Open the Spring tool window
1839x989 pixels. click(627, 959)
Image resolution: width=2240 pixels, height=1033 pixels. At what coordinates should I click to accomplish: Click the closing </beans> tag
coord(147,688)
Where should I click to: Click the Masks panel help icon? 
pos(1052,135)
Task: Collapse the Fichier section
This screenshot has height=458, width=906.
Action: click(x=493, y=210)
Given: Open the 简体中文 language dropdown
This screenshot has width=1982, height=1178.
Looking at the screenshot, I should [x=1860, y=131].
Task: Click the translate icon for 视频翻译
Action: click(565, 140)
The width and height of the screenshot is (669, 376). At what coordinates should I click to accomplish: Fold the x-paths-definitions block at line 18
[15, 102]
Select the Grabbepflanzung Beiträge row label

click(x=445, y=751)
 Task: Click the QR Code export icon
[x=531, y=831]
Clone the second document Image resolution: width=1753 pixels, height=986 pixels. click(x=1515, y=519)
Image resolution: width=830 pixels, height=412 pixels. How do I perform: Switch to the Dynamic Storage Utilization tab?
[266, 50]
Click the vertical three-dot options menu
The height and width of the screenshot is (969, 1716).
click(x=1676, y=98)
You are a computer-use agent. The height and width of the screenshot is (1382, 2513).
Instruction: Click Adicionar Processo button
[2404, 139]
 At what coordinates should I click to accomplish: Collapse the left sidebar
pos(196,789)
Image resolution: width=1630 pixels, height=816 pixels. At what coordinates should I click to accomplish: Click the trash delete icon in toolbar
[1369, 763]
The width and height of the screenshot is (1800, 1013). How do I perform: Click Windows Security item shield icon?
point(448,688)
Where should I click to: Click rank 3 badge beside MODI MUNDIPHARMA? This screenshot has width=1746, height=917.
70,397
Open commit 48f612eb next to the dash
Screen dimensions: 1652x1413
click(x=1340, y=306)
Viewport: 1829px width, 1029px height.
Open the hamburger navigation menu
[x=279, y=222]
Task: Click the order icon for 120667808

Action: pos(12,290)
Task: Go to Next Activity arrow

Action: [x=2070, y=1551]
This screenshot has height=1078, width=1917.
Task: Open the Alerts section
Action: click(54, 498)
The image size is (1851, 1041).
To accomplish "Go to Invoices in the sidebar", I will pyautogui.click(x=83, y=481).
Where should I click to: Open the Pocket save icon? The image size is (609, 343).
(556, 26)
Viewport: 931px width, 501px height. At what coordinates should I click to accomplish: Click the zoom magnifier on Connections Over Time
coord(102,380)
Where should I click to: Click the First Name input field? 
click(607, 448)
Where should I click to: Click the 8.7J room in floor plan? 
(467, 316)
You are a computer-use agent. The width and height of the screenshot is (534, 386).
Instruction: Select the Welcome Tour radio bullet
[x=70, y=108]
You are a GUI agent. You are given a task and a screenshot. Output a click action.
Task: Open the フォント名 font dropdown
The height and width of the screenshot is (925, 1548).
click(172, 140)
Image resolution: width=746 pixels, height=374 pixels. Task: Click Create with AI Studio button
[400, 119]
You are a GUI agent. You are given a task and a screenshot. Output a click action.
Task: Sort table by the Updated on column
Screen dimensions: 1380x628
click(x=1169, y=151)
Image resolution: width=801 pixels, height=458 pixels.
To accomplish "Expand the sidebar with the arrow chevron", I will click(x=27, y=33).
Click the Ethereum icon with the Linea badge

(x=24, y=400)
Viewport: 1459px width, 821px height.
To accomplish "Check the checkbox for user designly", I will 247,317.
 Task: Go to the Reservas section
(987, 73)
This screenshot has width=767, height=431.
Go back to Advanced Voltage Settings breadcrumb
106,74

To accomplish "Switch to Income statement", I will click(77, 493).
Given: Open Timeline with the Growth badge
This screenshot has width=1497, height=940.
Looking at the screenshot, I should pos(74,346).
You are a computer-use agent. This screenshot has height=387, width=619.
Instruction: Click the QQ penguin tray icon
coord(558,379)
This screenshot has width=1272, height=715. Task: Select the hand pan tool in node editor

####################

Exercise details →
Wherever "agent" appears in a line of the entries, copy that line.

Solution to this exercise →
You are a computer-use agent. The height and width of the screenshot is (1382, 2513).
You are a computer-use agent. The width and height of the screenshot is (534, 386).
You are a GUI agent. You are given a task and a screenshot. Output a click action.
You are a GUI agent. You are given a task and a screenshot. Output a click action.
You are a computer-use agent. This screenshot has height=387, width=619.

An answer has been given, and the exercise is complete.